Avec SSI, les informations d’identité d’un utilisateur sont établies et administrées indépendamment de tout service central d’enregistrement ou de certification. Dans cette approche, l’utilisateur – propriétaire de son identité électronique – est au centre, car lui seul est en possession de ses données personnelles (et aucun service central ou éditeur étatique). Ce modèle correspond au monde réel, dans lequel chacun porte ses documents d’identité avec lui dans son portemonnaie («wallet») et les utilise au besoin.

Comme l’indique la figure 3, l’utilisateur est son propre fournisseur d’identité. Dès le début, il produit son matériel-clé, son identité et ses données. Cette identité et ses données sont conservées dans son «ID wallet» sur son smartphone ou dans son navigateur. Avec la confirmation des données par une instance digne de confiance (par exemple l’État ou une haute école), celles-ci gagnent en valeur et accroissent le crédit dont elles bénéficient. Pour s’authentifier, le propriétaire doit désormais prouver qu’il est en possession de sa clé privée. L’application web peut ensuite vérifier l’exactitude des données d’utilisateur dans un registre public.

Le changement de paradigme visé avec SSI présente de nombreux avantages, mais certaines questions restent encore sans réponse. Par son approche décentralisée, SSI offre une meilleure protection de la sphère privée que les solutions centralisées et remplit donc mieux les exigences des lois sur la protection des données (règlement général de l’UE sur la protection des données, par exemple). Cette solution est très ouverte, mais en principe compatible avec les systèmes actuels. Les normes requises pour les identifiants décentralisés et les propriétés authentifiées sont en préparation. De premières implémentations existent déjà.
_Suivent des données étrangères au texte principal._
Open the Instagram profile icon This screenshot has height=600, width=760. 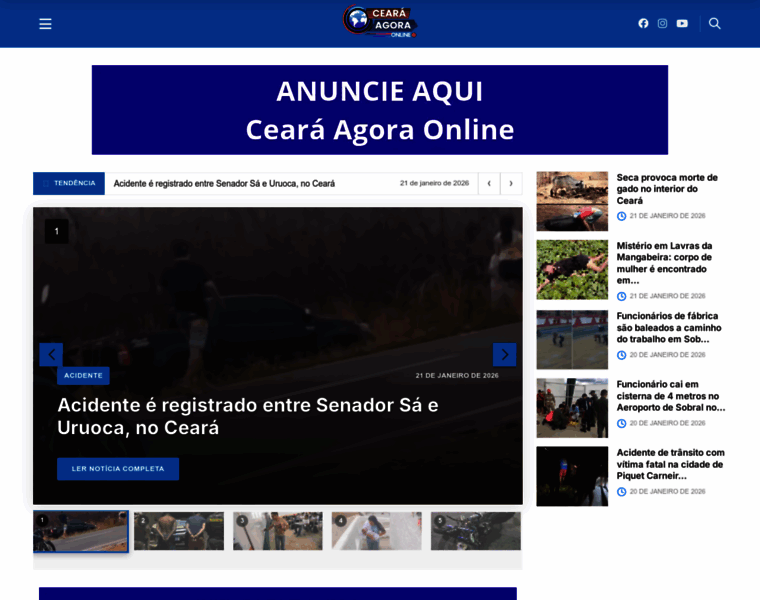pos(662,24)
SSI se distingue par une forte intégration de l’utilisateur, qui doit gérer son identité lui-même. Dans ce contexte, des «user agents» l’aident à maîtriser cette complexité. Mais il reste à relever le défi consistant à accroitre suffisamment la facilité d’emploi de ce système pour que son utilisation quotidienne aille de soi. Un autre problème nécessite une solution simple et applicable dans la vie de tous les jours: la restauration d’une telle identité décentralisée, par exemple en cas de perte du smartphone.